**Work request**
Take the entries that follow and return exactly the lines from the one holding "The image size is (1000, 555)." through the one holding "Go to the Search step label", both included. Nothing else is needed.

**Extracted material**
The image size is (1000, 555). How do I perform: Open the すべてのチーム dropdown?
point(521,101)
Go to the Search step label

...

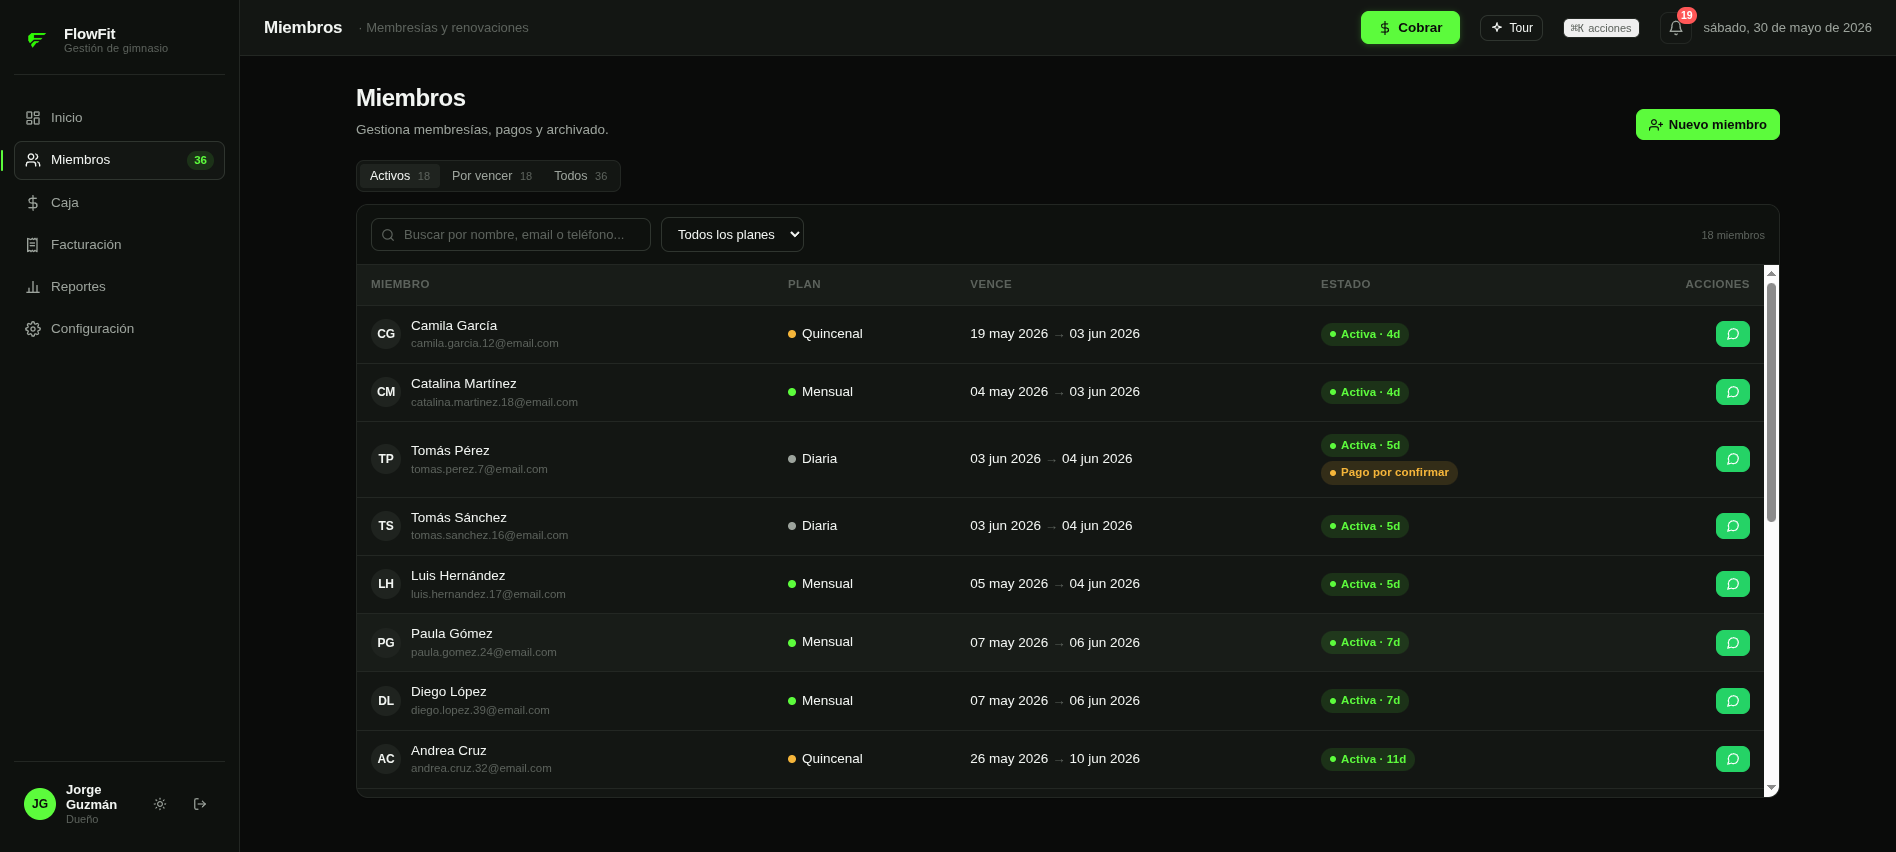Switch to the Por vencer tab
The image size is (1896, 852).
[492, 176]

...

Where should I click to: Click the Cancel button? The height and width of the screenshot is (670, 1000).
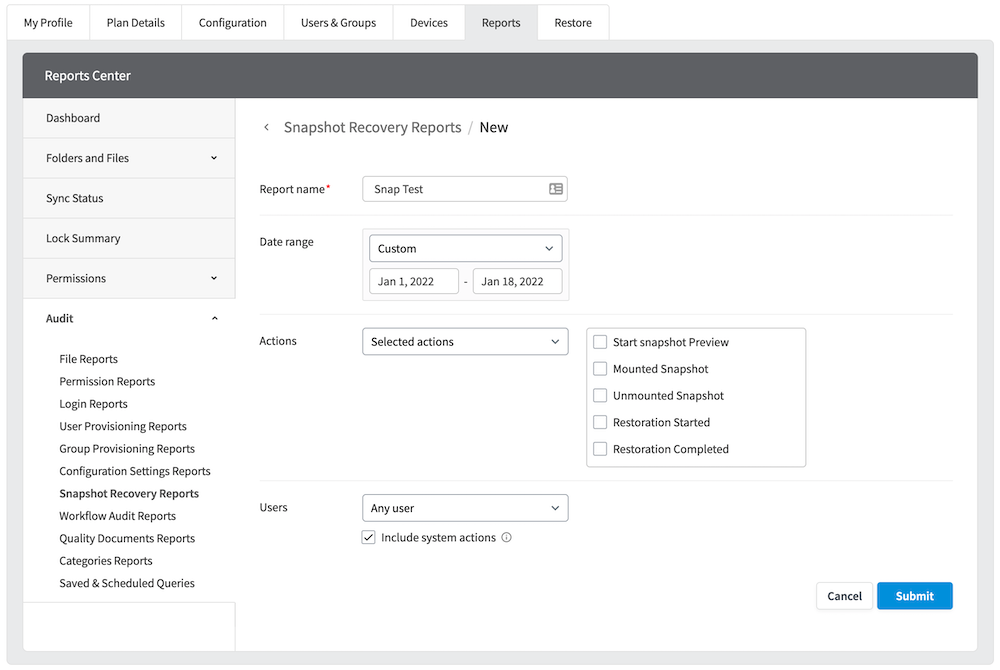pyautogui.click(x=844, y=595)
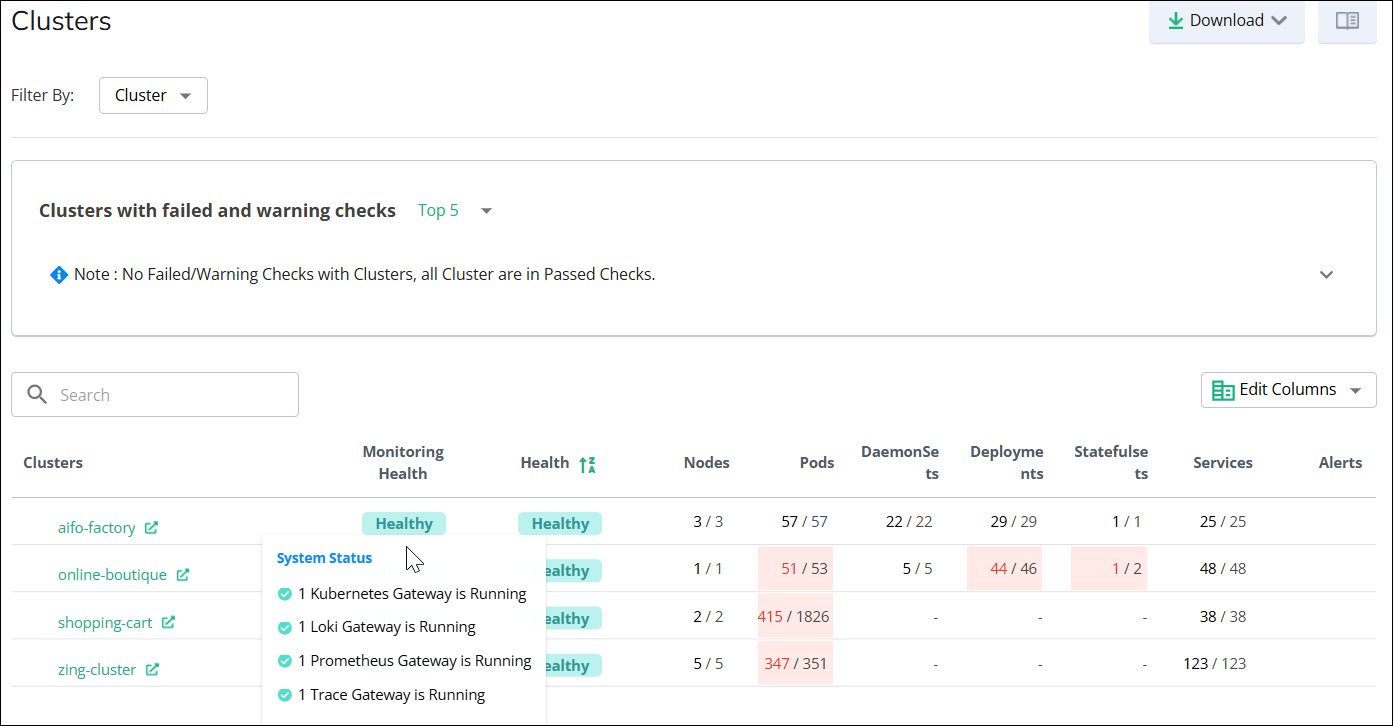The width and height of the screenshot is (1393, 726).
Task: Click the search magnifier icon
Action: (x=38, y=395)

**Result for this task**
The image size is (1000, 555). How do I perform: Open the すべてのチーム dropdown?
point(521,101)
Go to the Search step label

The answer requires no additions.